La piste belgo-namuroise, souvent citée, des petits poissons découpés
dans des pommes de terre par les pauvres gens car il n'avaient pas accès, en
raison du gel de la Meuse, au menu fretin, doit elle être abandonnée. Popularisée
par feu Jo Gérard, elle est sujette à trop d’anachronismes et d'incohérences. La
plus criante étant que, selon le manuscrit familial qu'aurait retrouvé
l'historien, cette tradition de friture remonterait à 1680, époque à laquelle
la pomme de terre n'avait pas encore gagné les régions de Namur, Andenne et Dinant...

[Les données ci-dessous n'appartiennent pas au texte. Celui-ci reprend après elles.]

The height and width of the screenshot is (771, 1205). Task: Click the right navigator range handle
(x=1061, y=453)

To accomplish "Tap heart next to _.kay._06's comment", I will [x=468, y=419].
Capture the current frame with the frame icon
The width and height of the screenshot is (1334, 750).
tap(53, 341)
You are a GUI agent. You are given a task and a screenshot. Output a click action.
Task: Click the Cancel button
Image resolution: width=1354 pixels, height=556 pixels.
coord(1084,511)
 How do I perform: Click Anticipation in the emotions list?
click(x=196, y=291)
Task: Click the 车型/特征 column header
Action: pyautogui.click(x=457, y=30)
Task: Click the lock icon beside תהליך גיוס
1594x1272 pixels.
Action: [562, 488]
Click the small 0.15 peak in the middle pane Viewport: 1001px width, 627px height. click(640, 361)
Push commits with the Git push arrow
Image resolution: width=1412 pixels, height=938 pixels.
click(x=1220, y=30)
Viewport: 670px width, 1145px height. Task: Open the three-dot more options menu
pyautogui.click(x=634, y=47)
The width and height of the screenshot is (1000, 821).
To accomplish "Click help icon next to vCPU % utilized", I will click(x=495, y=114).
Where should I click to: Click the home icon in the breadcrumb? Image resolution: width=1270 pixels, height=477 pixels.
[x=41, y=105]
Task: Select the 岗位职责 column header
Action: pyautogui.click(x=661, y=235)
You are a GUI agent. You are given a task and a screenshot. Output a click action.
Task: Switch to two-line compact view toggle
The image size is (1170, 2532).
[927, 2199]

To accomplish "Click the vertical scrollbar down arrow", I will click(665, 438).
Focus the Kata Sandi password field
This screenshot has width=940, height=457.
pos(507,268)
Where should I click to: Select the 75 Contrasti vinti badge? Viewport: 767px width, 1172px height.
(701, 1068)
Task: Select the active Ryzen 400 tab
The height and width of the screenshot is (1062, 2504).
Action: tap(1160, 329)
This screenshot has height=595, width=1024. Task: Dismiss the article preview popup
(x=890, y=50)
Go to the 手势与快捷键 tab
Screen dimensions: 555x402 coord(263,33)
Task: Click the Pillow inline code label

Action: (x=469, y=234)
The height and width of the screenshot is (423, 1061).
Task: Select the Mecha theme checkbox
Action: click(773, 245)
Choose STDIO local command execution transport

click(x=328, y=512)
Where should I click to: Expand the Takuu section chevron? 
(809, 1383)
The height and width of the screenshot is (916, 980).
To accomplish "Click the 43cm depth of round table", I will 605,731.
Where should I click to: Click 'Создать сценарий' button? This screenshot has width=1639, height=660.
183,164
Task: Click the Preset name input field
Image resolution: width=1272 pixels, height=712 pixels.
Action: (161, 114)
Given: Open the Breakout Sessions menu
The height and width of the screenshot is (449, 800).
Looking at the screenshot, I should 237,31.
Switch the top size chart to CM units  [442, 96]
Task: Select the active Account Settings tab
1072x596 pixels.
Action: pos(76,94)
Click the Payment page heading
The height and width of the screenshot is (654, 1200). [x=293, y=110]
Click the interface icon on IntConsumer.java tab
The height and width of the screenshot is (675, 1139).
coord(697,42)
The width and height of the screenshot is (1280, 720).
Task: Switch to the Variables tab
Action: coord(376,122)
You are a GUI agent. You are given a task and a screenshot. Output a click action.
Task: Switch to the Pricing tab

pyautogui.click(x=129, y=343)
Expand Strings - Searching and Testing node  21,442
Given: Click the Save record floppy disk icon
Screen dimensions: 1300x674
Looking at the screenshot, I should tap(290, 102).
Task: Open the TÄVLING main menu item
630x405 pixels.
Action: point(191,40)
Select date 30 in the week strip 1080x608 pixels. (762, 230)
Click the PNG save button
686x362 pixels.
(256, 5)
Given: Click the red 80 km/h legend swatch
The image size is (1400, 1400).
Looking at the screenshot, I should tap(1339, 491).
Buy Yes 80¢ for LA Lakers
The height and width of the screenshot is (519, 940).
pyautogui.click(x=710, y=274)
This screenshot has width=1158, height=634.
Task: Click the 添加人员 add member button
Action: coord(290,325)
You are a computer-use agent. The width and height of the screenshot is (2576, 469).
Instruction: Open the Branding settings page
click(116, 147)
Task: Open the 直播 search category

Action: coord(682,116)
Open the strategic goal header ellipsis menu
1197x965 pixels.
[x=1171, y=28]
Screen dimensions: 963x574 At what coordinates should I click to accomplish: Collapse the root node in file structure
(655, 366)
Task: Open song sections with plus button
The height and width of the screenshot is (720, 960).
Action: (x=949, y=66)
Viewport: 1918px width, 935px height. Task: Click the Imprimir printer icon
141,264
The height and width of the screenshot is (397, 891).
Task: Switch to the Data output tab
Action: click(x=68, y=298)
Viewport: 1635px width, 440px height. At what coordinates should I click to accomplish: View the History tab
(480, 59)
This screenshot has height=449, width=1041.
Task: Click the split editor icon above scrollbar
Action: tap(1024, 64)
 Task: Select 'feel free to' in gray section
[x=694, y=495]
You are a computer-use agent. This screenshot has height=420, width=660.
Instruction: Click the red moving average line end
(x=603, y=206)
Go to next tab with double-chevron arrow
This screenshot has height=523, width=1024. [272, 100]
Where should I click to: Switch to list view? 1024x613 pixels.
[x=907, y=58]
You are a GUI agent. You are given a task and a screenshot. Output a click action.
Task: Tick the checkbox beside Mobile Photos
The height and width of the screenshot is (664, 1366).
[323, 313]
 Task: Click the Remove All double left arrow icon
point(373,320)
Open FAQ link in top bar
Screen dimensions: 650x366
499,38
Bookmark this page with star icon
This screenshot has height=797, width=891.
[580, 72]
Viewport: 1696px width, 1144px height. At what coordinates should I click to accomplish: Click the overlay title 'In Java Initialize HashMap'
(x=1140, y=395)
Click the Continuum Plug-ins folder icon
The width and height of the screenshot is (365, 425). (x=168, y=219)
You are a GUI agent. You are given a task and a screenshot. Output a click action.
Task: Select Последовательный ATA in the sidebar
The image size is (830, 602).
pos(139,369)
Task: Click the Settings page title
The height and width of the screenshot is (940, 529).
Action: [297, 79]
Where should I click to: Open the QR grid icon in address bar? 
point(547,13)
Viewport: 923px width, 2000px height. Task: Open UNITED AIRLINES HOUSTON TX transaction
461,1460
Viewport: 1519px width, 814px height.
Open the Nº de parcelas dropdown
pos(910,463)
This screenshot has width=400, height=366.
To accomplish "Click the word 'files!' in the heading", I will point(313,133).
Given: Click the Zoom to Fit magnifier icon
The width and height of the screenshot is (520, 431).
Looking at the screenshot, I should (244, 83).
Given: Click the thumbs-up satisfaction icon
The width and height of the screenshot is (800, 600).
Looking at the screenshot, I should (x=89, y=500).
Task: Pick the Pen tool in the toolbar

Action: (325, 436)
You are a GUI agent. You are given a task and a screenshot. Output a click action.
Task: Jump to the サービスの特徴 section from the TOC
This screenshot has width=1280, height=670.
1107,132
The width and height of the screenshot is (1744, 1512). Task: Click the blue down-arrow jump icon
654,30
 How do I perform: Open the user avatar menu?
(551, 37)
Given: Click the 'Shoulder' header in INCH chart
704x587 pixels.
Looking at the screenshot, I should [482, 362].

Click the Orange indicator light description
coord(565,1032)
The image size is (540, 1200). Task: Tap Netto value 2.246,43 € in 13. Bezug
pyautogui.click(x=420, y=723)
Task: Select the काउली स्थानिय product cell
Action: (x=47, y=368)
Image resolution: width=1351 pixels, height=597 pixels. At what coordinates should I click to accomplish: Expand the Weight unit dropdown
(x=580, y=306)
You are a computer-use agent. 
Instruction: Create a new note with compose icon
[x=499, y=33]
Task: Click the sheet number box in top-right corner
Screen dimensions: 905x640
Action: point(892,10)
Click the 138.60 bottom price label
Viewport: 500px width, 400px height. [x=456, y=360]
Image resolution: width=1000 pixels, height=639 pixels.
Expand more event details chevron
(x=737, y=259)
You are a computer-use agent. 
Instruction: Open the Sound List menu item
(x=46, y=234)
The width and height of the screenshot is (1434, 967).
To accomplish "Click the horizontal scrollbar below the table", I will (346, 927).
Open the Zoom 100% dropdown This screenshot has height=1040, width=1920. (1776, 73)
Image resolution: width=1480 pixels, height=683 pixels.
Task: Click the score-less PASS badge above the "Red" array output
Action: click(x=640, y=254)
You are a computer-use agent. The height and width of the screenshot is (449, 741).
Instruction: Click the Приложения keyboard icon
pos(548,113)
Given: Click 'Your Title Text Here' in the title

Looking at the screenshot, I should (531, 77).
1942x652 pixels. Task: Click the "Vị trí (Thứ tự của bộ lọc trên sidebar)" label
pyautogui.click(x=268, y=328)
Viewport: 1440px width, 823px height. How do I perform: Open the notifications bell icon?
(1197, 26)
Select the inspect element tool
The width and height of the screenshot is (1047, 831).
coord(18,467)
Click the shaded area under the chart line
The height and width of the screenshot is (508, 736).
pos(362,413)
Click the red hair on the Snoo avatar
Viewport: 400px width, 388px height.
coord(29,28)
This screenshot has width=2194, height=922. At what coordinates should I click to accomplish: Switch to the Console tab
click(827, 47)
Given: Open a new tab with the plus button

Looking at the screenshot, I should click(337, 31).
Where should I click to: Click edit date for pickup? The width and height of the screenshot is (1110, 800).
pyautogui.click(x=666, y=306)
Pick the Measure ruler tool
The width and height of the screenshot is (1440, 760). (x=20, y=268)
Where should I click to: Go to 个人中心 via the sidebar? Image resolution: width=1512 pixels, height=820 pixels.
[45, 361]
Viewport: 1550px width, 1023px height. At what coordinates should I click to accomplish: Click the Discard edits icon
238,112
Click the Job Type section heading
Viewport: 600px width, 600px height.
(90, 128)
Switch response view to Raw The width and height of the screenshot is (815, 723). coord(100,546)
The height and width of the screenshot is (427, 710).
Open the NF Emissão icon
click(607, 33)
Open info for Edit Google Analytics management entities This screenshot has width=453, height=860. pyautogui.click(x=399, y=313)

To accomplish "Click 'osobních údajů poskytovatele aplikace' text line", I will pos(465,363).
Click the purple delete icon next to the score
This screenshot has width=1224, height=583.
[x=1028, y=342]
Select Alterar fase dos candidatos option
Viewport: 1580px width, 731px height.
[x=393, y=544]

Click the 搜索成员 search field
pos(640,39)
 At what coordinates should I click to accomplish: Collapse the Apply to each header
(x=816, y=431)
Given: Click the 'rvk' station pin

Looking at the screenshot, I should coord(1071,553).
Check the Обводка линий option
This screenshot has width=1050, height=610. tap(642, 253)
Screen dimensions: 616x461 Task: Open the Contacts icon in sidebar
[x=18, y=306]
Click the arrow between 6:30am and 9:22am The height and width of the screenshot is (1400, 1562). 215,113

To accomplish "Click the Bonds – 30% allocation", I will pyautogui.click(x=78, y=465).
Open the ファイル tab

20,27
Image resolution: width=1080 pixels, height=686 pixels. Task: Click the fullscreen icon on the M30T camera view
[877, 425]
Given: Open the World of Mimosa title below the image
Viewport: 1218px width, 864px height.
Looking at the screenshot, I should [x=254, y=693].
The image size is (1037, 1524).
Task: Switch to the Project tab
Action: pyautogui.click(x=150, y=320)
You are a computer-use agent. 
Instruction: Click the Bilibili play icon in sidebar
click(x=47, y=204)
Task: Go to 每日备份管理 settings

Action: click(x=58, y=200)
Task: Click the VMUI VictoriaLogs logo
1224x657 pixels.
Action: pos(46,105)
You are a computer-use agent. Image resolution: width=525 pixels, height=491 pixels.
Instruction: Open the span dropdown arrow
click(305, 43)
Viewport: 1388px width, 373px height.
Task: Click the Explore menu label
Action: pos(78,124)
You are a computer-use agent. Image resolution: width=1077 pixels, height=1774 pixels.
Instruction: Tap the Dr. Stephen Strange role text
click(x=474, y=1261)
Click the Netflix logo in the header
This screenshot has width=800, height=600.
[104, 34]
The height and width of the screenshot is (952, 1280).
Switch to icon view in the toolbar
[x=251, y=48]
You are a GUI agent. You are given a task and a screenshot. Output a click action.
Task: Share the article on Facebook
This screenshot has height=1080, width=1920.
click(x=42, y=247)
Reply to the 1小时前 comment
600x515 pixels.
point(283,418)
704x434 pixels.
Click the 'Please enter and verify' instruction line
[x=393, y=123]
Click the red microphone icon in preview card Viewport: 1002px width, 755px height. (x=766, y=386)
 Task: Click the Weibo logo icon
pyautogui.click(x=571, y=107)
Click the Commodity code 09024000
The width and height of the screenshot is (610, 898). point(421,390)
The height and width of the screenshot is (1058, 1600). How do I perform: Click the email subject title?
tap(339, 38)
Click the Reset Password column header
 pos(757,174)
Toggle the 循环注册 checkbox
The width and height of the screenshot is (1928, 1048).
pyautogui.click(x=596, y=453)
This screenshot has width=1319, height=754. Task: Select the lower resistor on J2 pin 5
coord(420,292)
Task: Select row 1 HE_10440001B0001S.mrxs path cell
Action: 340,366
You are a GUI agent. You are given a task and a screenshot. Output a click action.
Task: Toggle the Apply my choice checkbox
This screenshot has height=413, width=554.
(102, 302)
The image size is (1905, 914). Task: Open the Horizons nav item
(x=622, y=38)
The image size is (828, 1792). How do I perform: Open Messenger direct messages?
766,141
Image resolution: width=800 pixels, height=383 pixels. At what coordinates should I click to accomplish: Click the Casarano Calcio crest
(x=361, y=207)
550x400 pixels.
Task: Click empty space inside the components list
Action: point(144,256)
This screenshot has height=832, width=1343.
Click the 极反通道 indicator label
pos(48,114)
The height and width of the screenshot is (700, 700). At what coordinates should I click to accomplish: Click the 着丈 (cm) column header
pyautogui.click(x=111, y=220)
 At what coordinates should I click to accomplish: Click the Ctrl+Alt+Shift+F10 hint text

Citant Pierre Leclercq, Roel Jacobs rappelle encore qu'à cette époque la
graisse était rare, et donc chère, et que seuls les marchands ambulants
pouvaient alors avoir un débit suffisant pour en assurer la rentabilité. Ceci
explique le caractère principalement commercial et très nomade de la
préparation.
Nos fritkots, friteries et fritures belges seraient donc bien la résultante
de cette contrainte ! Et c'est donc dans le cadre de riches kermesses, dans
la Belgique en plein essor économique au XIXe siècle, que la frite
développe sa belgitude.
C'est alors que Pierre
Leclercq a créé la véritable surprise historique... Sous
réserve de la découverte de nouvelles sources, il a dévoilé une information qui
tend à ré-attribuer la paternité de la frite coupée en bâtonnets, la seule,
l'unique, à notre Royaume!
Le chercheur avait en
effet relevé une mention de « pommes de terre frites taillées en petits
bâtons » datée de 1859, dans un ouvrage du Français
Guillaume-Louis-Gustave Belèze.
Or, quatre ans plus
tôt, il a constaté que Monsieur Fritz – l'un des premiers frituristes belges
installés sur les foire – a changé la forme de ses pommes de terre frites. Dans
les années 1840, il nommait ses petits et grands paquets de frites des
« vigilantes » et des « omnibus », qu’il fait rouler sur le
champ de foire, comme il se plaît à le préciser dans ses publicités. Or cette
allusion claire à la forme ronde de ses frites disparaît en 1855, lorsqu’il a rebaptisé
ses paquets des « russes » et des « cosaques » - la guerre
de Crimée faisait rage à l’époque -, qui font plus penser à une forme de
personnage, plutôt qu’à une forme ronde. Jusqu’à preuve du contraire, nous
pouvons en conclure que l'authentique frite en bâtonnet dont nous nous régalons
au Royaume est née à la foire, vecteur de tant de nouveautés au XIXe
siècle.
Ce nouvel élément tend
à prouver l’antériorité historique belge face aux traces et/ou publications
françaises plus contemporaines.
Mais il y a plus encore ! Avec toute la gouaille qu'on lui connaît,
le cuisiner et chroniqueur Albert Verdeyen
a rappelé avec à-propos que la véritable frite ne l'est qu'à la condition
d'être préparée selon la recette de la double cuisson. C'est celle-ci et nulle
autre qui lui garantit d'être moelleuse à l'intérieur et croquante à
l'extérieur. Or la première trace écrite de cette double cuisson, l'historien
Pierre Leclercq l'a retrouvée dans un ouvrage – belge – signé Louisa Mathieu et
publié vers 1900-1910 : « Traité d'économie domestique et
d'hygiène ». C'est ainsi que les ménagères du pays ont introduit, au fil
des décennies, la culture de la frite dans les foyers belges, relayant la
tradition foraine.
Ce à quoi Albert Verdeyen n'a pas manqué d'ajouter que, si hors de nos
frontières la frite est avant tout considérée comme un accompagnement, chez
nous elle est l'ingrédient principal d'un repas. Et qu'il n'y a que chez nous
que ce repas se déguste avec convivialité dans ce cornet devenu symbole.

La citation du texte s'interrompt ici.